## [Data shown]
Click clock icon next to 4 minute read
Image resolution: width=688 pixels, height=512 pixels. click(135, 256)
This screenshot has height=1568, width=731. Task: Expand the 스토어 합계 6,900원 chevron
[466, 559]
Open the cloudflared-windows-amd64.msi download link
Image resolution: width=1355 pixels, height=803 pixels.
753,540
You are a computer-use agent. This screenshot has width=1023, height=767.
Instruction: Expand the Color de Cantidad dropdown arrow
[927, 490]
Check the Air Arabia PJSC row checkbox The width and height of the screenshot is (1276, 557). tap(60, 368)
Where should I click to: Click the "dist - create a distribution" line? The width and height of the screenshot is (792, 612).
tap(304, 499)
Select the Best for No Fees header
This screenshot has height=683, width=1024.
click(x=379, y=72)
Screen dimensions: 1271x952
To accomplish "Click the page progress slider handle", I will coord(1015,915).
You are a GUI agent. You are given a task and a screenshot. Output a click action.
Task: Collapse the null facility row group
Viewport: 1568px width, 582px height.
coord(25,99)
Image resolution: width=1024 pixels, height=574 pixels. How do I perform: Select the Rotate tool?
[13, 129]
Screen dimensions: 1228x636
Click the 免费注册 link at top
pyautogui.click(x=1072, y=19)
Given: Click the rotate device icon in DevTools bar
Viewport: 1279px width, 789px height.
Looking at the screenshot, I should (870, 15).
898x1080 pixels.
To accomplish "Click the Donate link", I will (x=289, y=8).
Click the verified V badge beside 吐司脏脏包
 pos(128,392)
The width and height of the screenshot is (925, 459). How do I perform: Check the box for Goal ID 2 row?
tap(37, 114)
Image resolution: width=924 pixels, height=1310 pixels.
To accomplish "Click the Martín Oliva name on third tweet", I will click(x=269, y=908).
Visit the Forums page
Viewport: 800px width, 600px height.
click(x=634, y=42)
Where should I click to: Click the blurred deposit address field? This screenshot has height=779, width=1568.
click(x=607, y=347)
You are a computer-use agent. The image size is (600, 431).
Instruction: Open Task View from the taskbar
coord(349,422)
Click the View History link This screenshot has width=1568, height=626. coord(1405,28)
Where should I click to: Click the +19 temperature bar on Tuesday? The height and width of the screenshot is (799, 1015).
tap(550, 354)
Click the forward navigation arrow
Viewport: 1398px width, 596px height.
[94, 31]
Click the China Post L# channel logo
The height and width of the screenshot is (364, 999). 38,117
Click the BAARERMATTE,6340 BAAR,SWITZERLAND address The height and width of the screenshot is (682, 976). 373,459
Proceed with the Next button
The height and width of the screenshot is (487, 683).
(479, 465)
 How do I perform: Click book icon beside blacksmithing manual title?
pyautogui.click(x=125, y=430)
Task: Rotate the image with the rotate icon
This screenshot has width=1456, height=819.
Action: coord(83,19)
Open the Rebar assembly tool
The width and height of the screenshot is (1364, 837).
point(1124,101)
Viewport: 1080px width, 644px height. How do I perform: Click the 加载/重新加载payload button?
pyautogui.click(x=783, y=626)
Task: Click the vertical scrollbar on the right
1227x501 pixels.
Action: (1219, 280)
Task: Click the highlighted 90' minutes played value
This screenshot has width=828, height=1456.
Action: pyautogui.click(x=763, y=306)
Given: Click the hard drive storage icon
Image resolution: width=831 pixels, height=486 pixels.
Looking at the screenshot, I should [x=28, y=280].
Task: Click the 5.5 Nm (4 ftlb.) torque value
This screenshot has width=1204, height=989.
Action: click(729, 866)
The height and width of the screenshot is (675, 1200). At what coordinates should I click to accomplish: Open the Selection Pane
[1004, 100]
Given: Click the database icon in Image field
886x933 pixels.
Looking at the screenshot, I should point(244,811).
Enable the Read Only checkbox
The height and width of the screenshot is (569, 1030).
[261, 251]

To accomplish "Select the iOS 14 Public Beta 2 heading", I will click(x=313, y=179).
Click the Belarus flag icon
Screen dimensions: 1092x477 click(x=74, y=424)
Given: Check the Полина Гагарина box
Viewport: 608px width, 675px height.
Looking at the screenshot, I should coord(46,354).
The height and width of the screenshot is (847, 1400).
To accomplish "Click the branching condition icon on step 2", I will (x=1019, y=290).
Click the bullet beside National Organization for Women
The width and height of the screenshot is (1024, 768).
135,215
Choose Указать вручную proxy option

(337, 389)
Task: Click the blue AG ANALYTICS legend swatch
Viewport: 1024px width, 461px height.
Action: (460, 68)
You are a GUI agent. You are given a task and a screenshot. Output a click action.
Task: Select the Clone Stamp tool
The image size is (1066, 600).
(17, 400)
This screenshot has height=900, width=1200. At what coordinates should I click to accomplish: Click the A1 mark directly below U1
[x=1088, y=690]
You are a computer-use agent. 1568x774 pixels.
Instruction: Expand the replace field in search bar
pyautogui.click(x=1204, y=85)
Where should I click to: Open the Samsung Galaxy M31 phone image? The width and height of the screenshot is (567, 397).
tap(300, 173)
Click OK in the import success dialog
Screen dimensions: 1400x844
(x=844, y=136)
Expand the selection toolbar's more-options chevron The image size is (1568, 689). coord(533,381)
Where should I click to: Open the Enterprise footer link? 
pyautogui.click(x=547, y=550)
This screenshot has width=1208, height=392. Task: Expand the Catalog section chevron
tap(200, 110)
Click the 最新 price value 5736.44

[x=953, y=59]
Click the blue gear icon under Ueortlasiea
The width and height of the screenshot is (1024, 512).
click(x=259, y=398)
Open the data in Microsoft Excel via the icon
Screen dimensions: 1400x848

## [What you are asked to do]
All of the records above are to be repeated exactly.

## [Problem solution]
Click clock icon next to 4 minute read
Image resolution: width=688 pixels, height=512 pixels. click(135, 256)
This screenshot has height=1568, width=731. Task: Expand the 스토어 합계 6,900원 chevron
[466, 559]
Open the cloudflared-windows-amd64.msi download link
Image resolution: width=1355 pixels, height=803 pixels.
753,540
You are a computer-use agent. This screenshot has width=1023, height=767.
Instruction: Expand the Color de Cantidad dropdown arrow
[927, 490]
Check the Air Arabia PJSC row checkbox The width and height of the screenshot is (1276, 557). tap(60, 368)
Where should I click to: Click the "dist - create a distribution" line? The width and height of the screenshot is (792, 612).
tap(304, 499)
Select the Best for No Fees header
This screenshot has height=683, width=1024.
click(x=379, y=72)
Screen dimensions: 1271x952
To accomplish "Click the page progress slider handle", I will coord(1015,915).
You are a GUI agent. You are given a task and a screenshot. Output a click action.
Task: Collapse the null facility row group
Viewport: 1568px width, 582px height.
coord(25,99)
Image resolution: width=1024 pixels, height=574 pixels. How do I perform: Select the Rotate tool?
[13, 129]
Screen dimensions: 1228x636
Click the 免费注册 link at top
pyautogui.click(x=1072, y=19)
Given: Click the rotate device icon in DevTools bar
Viewport: 1279px width, 789px height.
Looking at the screenshot, I should (870, 15).
898x1080 pixels.
To accomplish "Click the Donate link", I will (x=289, y=8).
Click the verified V badge beside 吐司脏脏包
 pos(128,392)
The width and height of the screenshot is (925, 459). How do I perform: Check the box for Goal ID 2 row?
tap(37, 114)
Image resolution: width=924 pixels, height=1310 pixels.
To accomplish "Click the Martín Oliva name on third tweet", I will click(x=269, y=908).
Visit the Forums page
Viewport: 800px width, 600px height.
click(x=634, y=42)
Where should I click to: Click the blurred deposit address field? This screenshot has height=779, width=1568.
click(x=607, y=347)
You are a computer-use agent. The image size is (600, 431).
Instruction: Open Task View from the taskbar
coord(349,422)
Click the View History link This screenshot has width=1568, height=626. coord(1405,28)
Where should I click to: Click the +19 temperature bar on Tuesday? The height and width of the screenshot is (799, 1015).
tap(550, 354)
Click the forward navigation arrow
Viewport: 1398px width, 596px height.
[94, 31]
Click the China Post L# channel logo
The height and width of the screenshot is (364, 999). 38,117
Click the BAARERMATTE,6340 BAAR,SWITZERLAND address The height and width of the screenshot is (682, 976). 373,459
Proceed with the Next button
The height and width of the screenshot is (487, 683).
(479, 465)
 How do I perform: Click book icon beside blacksmithing manual title?
pyautogui.click(x=125, y=430)
Task: Rotate the image with the rotate icon
This screenshot has width=1456, height=819.
Action: coord(83,19)
Open the Rebar assembly tool
The width and height of the screenshot is (1364, 837).
point(1124,101)
Viewport: 1080px width, 644px height. How do I perform: Click the 加载/重新加载payload button?
pyautogui.click(x=783, y=626)
Task: Click the vertical scrollbar on the right
1227x501 pixels.
Action: (1219, 280)
Task: Click the highlighted 90' minutes played value
This screenshot has width=828, height=1456.
Action: pyautogui.click(x=763, y=306)
Given: Click the hard drive storage icon
Image resolution: width=831 pixels, height=486 pixels.
Looking at the screenshot, I should [x=28, y=280].
Task: Click the 5.5 Nm (4 ftlb.) torque value
This screenshot has width=1204, height=989.
Action: click(729, 866)
The height and width of the screenshot is (675, 1200). At what coordinates should I click to accomplish: Open the Selection Pane
[1004, 100]
Given: Click the database icon in Image field
886x933 pixels.
Looking at the screenshot, I should point(244,811).
Enable the Read Only checkbox
The height and width of the screenshot is (569, 1030).
[261, 251]

To accomplish "Select the iOS 14 Public Beta 2 heading", I will click(x=313, y=179).
Click the Belarus flag icon
Screen dimensions: 1092x477 click(x=74, y=424)
Given: Check the Полина Гагарина box
Viewport: 608px width, 675px height.
Looking at the screenshot, I should coord(46,354).
The height and width of the screenshot is (847, 1400).
To accomplish "Click the branching condition icon on step 2", I will (x=1019, y=290).
Click the bullet beside National Organization for Women
The width and height of the screenshot is (1024, 768).
135,215
Choose Указать вручную proxy option

(337, 389)
Task: Click the blue AG ANALYTICS legend swatch
Viewport: 1024px width, 461px height.
Action: (460, 68)
You are a GUI agent. You are given a task and a screenshot. Output a click action.
Task: Select the Clone Stamp tool
The image size is (1066, 600).
(17, 400)
This screenshot has height=900, width=1200. At what coordinates should I click to accomplish: Click the A1 mark directly below U1
[x=1088, y=690]
You are a computer-use agent. 1568x774 pixels.
Instruction: Expand the replace field in search bar
pyautogui.click(x=1204, y=85)
Where should I click to: Open the Samsung Galaxy M31 phone image? The width and height of the screenshot is (567, 397).
tap(300, 173)
Click OK in the import success dialog
Screen dimensions: 1400x844
(x=844, y=136)
Expand the selection toolbar's more-options chevron The image size is (1568, 689). coord(533,381)
Where should I click to: Open the Enterprise footer link? 
pyautogui.click(x=547, y=550)
This screenshot has width=1208, height=392. Task: Expand the Catalog section chevron
tap(200, 110)
Click the 最新 price value 5736.44

[x=953, y=59]
Click the blue gear icon under Ueortlasiea
The width and height of the screenshot is (1024, 512).
click(x=259, y=398)
Open the data in Microsoft Excel via the icon
Screen dimensions: 1400x848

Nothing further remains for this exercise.